#### Required action
Only the lines from the one that contains "Open the three-dots more menu in title" through the last line of the data below should be duplicated, exactly and without pictures.

#### Excerpted records
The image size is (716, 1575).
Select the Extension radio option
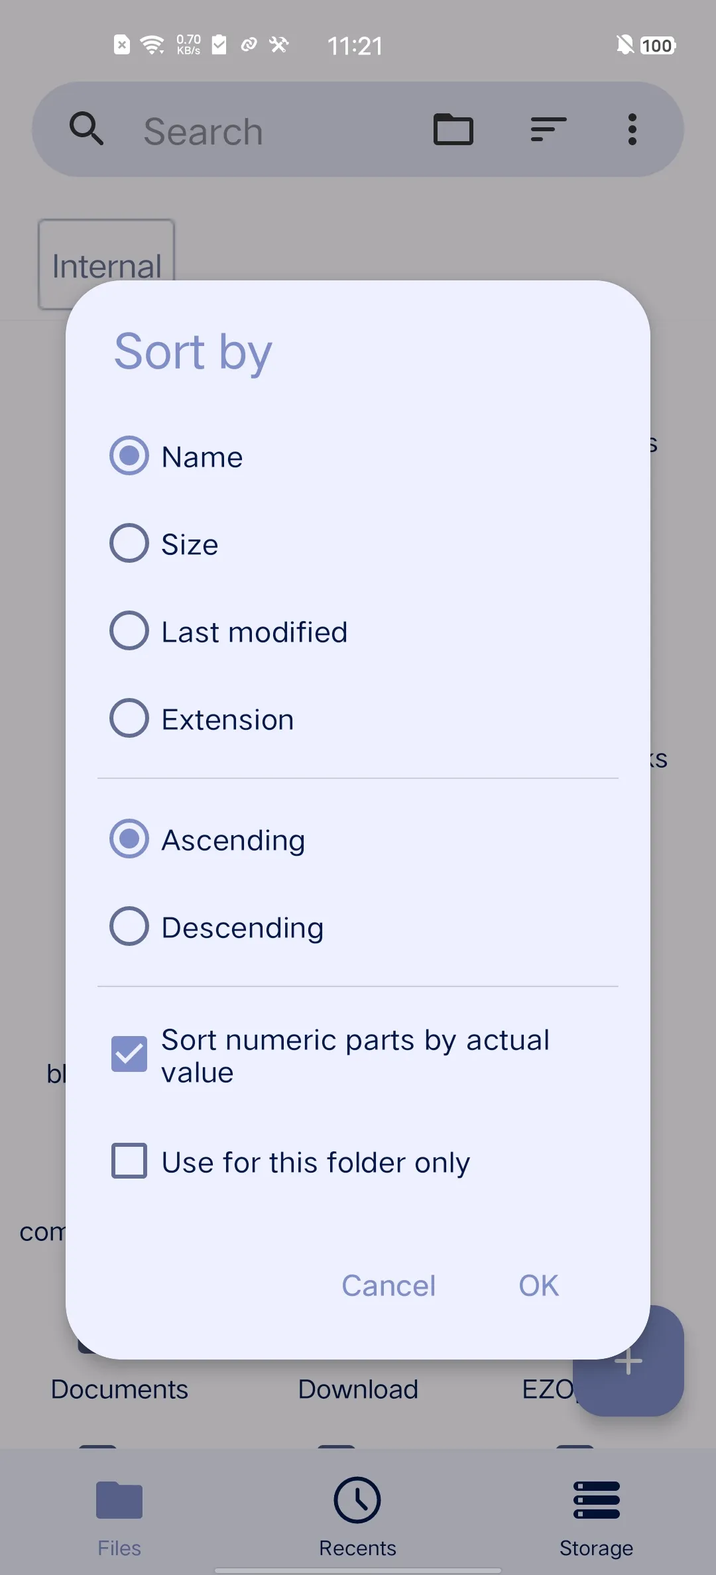(129, 719)
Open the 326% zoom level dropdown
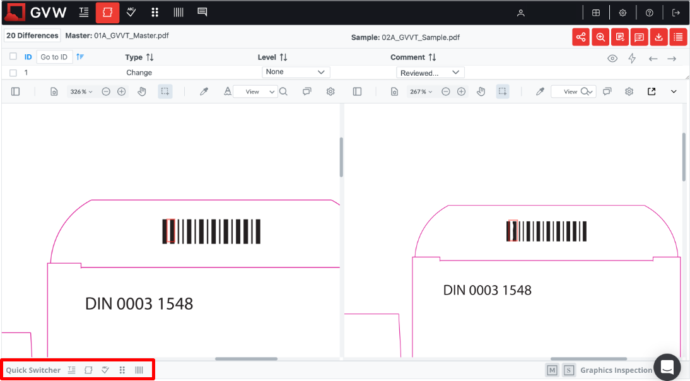 [x=81, y=91]
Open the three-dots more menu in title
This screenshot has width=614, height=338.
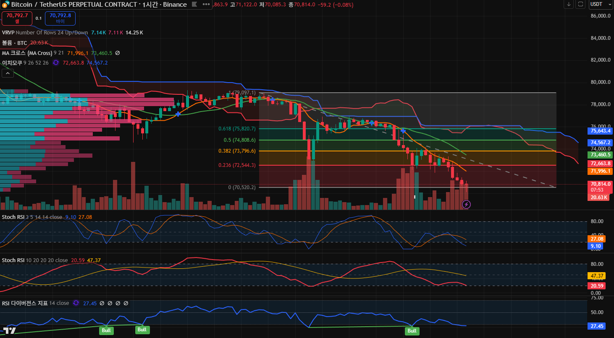[206, 5]
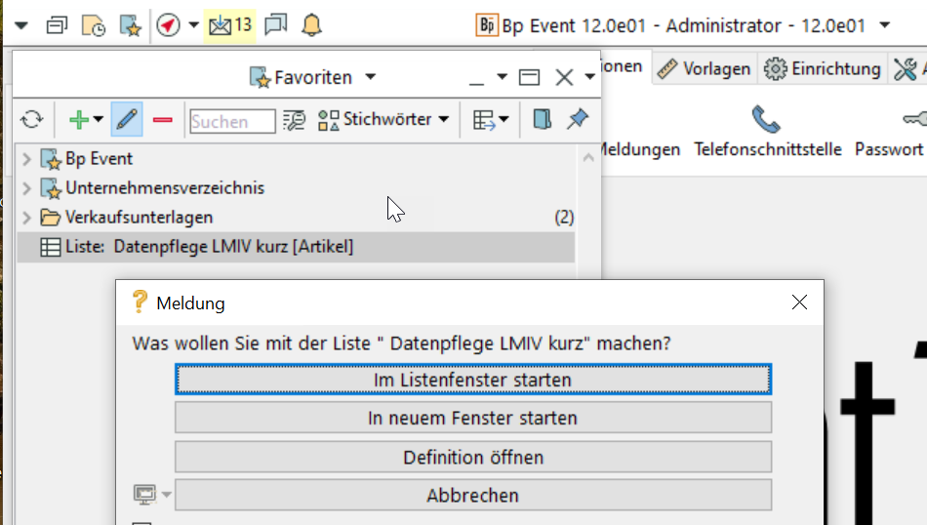This screenshot has height=525, width=927.
Task: Switch to the Einrichtung tab
Action: pyautogui.click(x=824, y=68)
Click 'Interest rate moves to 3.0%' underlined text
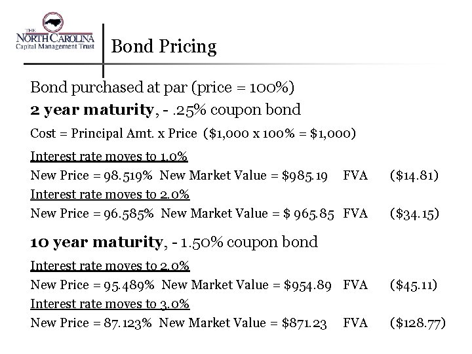 point(110,304)
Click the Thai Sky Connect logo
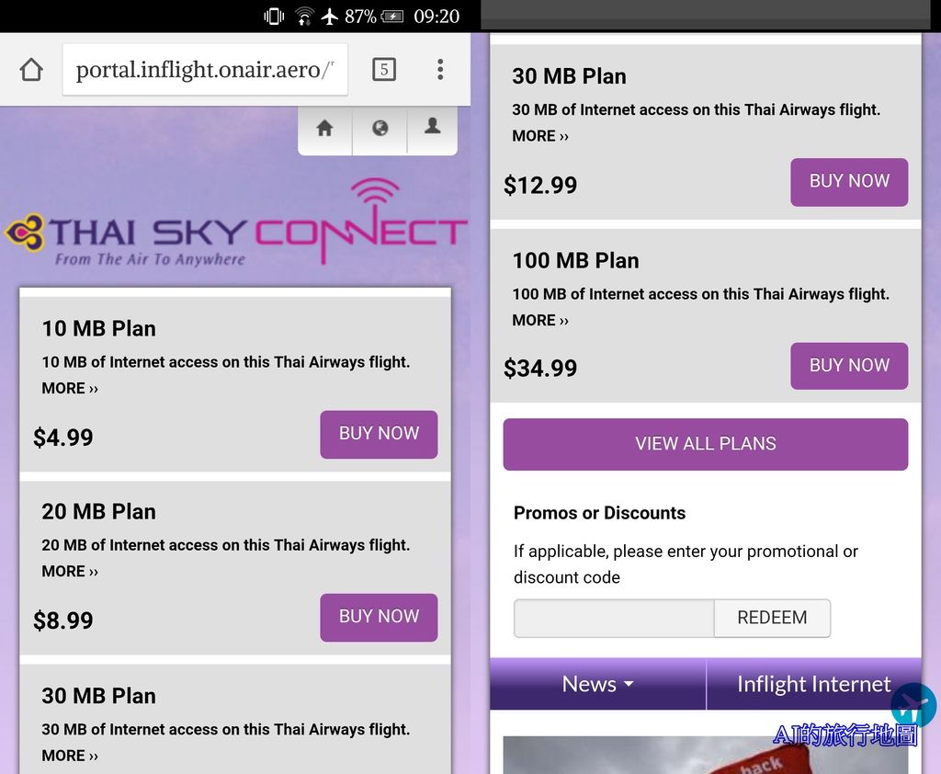This screenshot has width=941, height=774. point(236,222)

#### Final answer
Open the three-dots more menu in title
This screenshot has width=614, height=338.
[206, 5]
This screenshot has height=525, width=927.
Task: Switch to the Einrichtung tab
Action: pyautogui.click(x=824, y=68)
Click 'Interest rate moves to 3.0%' underlined text
 point(110,304)
Click the Thai Sky Connect logo
This screenshot has width=941, height=774. point(236,222)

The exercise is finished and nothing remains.